The starship Exodus departs in haste from a troubled Solar System. Players must negotiate risks and challenges together in a cooperative sense and survive the journey, but competitively, must have the most victory points to win. Because of extreme mass limits, players start with two heavily augmented teenagers plus frozen human embryos, eggs, and sperm. The ship is a generation ark on an interstellar voyage lasting over a century.
Interstellar is a stand-alone cooperative-competitive game for 1 to 6 players, also playable as a successor game to High Frontier in combination with Module 4-Exodus. It can also work as the 5th part of our game series on the evolution of life: (Bios:Genesis, Bios:Megafauna/ Bios:Mesofauna, Bios:Origins, High Frontier 4 All and Interstellar).
All players travel in the Exodus starship; a modular game component consisting of a number of blueprint placards that will erode, malfunction, and be eaten by gray-goo.
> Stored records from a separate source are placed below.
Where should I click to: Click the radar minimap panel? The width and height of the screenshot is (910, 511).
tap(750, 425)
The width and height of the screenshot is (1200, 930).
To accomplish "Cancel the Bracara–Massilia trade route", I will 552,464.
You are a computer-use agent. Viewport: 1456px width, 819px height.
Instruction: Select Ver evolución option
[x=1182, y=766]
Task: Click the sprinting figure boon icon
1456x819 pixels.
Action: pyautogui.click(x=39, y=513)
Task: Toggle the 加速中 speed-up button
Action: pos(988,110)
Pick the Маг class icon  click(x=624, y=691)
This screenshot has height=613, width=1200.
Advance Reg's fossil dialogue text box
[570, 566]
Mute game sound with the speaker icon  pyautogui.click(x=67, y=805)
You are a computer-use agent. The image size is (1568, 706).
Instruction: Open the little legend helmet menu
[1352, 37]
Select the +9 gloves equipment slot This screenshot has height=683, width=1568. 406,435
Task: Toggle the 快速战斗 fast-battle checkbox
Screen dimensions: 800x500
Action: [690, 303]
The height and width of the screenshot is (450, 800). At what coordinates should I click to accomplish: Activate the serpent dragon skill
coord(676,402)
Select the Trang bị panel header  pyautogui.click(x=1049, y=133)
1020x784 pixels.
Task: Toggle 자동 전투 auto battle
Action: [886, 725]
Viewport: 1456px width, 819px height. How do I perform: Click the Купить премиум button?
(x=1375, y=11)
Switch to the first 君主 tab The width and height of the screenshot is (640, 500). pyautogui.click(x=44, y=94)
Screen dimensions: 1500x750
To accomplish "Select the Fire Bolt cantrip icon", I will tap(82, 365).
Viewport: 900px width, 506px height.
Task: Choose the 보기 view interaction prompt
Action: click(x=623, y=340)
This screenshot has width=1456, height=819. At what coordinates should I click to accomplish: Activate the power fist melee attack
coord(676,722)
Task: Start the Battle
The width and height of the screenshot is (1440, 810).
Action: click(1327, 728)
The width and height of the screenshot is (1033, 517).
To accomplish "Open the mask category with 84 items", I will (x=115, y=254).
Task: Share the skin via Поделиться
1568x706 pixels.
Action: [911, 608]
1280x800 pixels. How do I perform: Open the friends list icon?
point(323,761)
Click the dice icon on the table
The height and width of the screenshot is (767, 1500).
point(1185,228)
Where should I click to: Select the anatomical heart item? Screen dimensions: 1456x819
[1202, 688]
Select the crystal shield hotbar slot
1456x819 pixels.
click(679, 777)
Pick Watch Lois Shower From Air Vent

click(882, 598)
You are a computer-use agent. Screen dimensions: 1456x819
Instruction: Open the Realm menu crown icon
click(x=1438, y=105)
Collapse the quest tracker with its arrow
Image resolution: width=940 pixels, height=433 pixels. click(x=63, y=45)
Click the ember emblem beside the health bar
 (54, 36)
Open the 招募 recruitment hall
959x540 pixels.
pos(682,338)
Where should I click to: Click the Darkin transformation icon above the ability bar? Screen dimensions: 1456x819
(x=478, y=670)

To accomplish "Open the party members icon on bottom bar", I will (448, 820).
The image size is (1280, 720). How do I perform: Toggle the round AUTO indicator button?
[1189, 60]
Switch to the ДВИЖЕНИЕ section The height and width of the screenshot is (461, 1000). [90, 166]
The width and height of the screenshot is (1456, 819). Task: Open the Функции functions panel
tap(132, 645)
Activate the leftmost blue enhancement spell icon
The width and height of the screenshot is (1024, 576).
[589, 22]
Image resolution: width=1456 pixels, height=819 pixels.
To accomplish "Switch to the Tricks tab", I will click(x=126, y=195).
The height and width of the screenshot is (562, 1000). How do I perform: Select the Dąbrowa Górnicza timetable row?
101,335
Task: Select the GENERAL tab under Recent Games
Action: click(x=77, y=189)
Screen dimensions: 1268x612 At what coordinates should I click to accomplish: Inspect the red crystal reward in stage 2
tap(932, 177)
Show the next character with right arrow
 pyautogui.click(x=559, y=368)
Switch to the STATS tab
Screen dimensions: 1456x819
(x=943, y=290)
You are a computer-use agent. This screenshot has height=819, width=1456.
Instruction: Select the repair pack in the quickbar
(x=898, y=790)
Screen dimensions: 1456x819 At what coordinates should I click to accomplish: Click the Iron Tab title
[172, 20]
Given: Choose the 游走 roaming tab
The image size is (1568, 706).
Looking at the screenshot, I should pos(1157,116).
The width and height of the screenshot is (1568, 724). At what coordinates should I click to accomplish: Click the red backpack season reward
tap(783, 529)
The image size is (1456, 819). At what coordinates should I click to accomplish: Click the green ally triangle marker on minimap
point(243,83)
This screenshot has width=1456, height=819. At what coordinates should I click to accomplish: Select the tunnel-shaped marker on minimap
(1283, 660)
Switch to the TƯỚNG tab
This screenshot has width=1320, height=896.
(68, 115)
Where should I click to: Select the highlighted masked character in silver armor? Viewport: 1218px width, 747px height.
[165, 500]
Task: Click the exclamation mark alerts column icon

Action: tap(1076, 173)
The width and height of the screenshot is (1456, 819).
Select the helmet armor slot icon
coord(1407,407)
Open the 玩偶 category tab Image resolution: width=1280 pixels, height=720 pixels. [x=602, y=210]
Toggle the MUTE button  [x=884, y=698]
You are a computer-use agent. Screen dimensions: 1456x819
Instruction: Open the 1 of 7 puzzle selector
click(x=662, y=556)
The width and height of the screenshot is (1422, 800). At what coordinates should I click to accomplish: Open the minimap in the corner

Players must negotiate risks and challenges together in a cooperative sense to survive the journey, but competitively, the one with the most victory points wins.
A large map featuring our nearest stars binds it all together; here you plan and execute your journey. As with High Frontier, everything on this map is based on real facts about outer space.
The journey lasts for generations, maybe 100 years, maybe more. You will probe potential star systems, maintain the ship and develop technology for sanity, anti-cancer, survival, terraforming, and colonization.
One player is the commander and makes the most important decisions, but this player needs to stay popular, or a new commander can be chosen among the players via mutiny.
Each turn spans 12 years. A market of developments represents what you spend your time on and discover. An ideology chart tracks how the players’ mutual loyalties evolve.